The Second Harvest Food Bank of Coastal Georgia in Savannah reaches out to low-income senior citizens through its Brown Bag for the Elderly program. Volunteers fill grocery bags from the food bank warehouse, making deliveries at the end of the month, when the need is greatest.

Savannah ’s food bank works with more than 320 nonprofit agencies in its diverse urban/rural region. Because many local agencies don’t have the resources to transport food from the warehouse to their area, the Savannah food bank does it for them with rural delivery. Each day drivers fill orders for small churches or community centers providing, in many cases, the only emergency food resource in the area.

Columbus ’ Second Harvest Food Bank of the Chattahoochee Valley founded Kids Cafés in 1995, offering a special after-school dinner program for children. The meals, about 700 a night, are prepared in a commercial kitchen and then distributed to community centers, usually within walking distance of children’s homes. Kids Cafés in Columbus offer more than 100,000 meals each year. Boys & Girls Clubs administer the program in Valdosta. “We’ll partner with an after-school program as long as it’s a facility with homework assistance,” says Richards, the Valdosta food bank director. All eight partners in the GFBN offer Kids Cafés or some type of program designed to feed hungry children.

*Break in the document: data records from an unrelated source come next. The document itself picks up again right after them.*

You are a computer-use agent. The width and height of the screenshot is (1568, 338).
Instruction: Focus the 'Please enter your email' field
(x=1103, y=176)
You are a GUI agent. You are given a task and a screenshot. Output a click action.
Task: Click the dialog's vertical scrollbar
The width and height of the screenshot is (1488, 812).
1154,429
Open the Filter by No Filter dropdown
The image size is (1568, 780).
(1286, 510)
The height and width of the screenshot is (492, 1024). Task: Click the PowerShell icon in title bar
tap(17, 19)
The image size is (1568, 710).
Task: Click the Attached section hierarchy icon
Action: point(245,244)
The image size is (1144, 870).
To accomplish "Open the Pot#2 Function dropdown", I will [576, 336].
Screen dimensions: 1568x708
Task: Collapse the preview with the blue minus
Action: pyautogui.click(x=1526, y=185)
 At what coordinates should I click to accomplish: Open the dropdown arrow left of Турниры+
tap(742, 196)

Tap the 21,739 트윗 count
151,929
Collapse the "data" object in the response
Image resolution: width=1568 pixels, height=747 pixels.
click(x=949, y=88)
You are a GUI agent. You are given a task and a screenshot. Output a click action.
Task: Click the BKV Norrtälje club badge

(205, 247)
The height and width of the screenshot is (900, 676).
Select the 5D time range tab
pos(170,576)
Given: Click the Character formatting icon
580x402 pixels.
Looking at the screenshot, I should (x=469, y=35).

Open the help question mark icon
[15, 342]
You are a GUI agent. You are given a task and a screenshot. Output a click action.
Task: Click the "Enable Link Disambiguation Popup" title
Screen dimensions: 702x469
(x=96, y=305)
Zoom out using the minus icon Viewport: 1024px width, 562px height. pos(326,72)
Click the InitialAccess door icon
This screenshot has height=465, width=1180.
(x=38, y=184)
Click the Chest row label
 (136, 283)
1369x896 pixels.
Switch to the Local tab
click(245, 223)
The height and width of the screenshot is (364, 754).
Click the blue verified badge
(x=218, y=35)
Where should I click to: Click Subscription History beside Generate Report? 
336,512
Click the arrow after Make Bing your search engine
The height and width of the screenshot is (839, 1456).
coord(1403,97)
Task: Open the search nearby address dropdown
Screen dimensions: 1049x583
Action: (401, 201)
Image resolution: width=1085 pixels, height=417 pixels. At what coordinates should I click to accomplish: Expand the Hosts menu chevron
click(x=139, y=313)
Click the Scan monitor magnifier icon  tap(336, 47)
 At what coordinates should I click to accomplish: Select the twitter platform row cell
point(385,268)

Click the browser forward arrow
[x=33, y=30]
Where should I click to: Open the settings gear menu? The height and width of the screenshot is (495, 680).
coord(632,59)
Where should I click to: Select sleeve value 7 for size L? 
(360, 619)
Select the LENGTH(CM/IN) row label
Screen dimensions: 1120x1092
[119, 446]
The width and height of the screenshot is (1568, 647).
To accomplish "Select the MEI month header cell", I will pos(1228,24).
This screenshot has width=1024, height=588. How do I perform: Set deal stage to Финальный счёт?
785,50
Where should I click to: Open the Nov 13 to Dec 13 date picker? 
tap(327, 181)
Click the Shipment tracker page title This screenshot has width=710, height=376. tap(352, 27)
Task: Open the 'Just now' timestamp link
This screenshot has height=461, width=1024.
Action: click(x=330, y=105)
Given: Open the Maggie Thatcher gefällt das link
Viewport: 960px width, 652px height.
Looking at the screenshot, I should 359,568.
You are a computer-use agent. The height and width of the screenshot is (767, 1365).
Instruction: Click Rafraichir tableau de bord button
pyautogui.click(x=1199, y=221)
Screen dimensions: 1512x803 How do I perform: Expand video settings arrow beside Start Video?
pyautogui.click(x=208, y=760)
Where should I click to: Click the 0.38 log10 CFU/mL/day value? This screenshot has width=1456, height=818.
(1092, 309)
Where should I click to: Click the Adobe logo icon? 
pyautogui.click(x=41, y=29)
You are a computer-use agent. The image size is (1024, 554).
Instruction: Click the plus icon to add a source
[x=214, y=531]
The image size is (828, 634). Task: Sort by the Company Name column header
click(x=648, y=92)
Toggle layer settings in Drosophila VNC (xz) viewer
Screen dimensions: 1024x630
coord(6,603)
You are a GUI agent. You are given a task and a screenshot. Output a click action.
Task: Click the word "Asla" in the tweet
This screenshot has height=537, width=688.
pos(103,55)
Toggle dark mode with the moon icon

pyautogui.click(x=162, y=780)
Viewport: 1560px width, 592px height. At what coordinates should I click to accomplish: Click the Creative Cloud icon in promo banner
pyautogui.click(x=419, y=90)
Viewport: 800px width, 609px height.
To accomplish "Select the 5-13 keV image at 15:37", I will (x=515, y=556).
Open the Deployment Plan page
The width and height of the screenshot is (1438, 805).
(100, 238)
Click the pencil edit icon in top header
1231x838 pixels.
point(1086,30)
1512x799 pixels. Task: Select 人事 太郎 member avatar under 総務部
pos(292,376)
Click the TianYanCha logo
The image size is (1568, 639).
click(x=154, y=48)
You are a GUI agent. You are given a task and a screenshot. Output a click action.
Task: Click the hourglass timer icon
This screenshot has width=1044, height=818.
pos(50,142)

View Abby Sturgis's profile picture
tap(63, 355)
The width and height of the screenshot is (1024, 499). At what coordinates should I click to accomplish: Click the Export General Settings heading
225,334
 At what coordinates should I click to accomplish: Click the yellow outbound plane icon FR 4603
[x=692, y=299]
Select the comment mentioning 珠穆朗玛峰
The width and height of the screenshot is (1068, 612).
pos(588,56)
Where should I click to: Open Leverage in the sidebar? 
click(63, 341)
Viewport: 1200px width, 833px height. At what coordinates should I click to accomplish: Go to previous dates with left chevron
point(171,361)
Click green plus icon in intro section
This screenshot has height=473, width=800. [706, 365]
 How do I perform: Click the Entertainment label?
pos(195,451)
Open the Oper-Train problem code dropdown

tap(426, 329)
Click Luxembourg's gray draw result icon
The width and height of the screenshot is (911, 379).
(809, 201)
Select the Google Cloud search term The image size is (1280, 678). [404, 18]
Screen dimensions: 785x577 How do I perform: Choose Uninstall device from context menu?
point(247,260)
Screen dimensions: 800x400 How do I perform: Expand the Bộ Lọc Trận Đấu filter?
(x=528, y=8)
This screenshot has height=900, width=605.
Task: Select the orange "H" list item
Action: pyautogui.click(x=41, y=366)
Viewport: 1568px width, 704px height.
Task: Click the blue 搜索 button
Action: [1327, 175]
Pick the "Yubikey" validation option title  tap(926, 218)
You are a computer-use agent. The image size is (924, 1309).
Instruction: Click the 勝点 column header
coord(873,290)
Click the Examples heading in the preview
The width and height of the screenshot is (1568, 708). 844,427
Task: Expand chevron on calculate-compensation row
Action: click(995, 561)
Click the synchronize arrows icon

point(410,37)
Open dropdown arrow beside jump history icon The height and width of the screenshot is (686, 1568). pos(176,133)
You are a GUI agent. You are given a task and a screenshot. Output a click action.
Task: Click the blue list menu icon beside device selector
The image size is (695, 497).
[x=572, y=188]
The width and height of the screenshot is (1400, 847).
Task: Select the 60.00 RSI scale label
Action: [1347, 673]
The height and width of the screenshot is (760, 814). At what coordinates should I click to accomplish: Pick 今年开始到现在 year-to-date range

Members of the Georgia Food Bank Network are bound by more than a common goal. Much of the food received is surplus, made available through a contract with the United States Department of Agriculture. Rather than negotiate with eight different banks, the contract is made with the network and administered through the ACFB. “We approach our work as a business proposition,” Bolling says. “Because we’re using resources that are donated we have to be transparent and accountable for every dollar.”

Bolling and his colleagues continue to be gratified by the level of financial and volunteer community support they receive. “Like a bank, we grow and become part of the fabric of a community,” he says. “Ask anyone and they will say the same thing, the best thing about food banking is the people; the good people who work here and the people who choose to work with us.”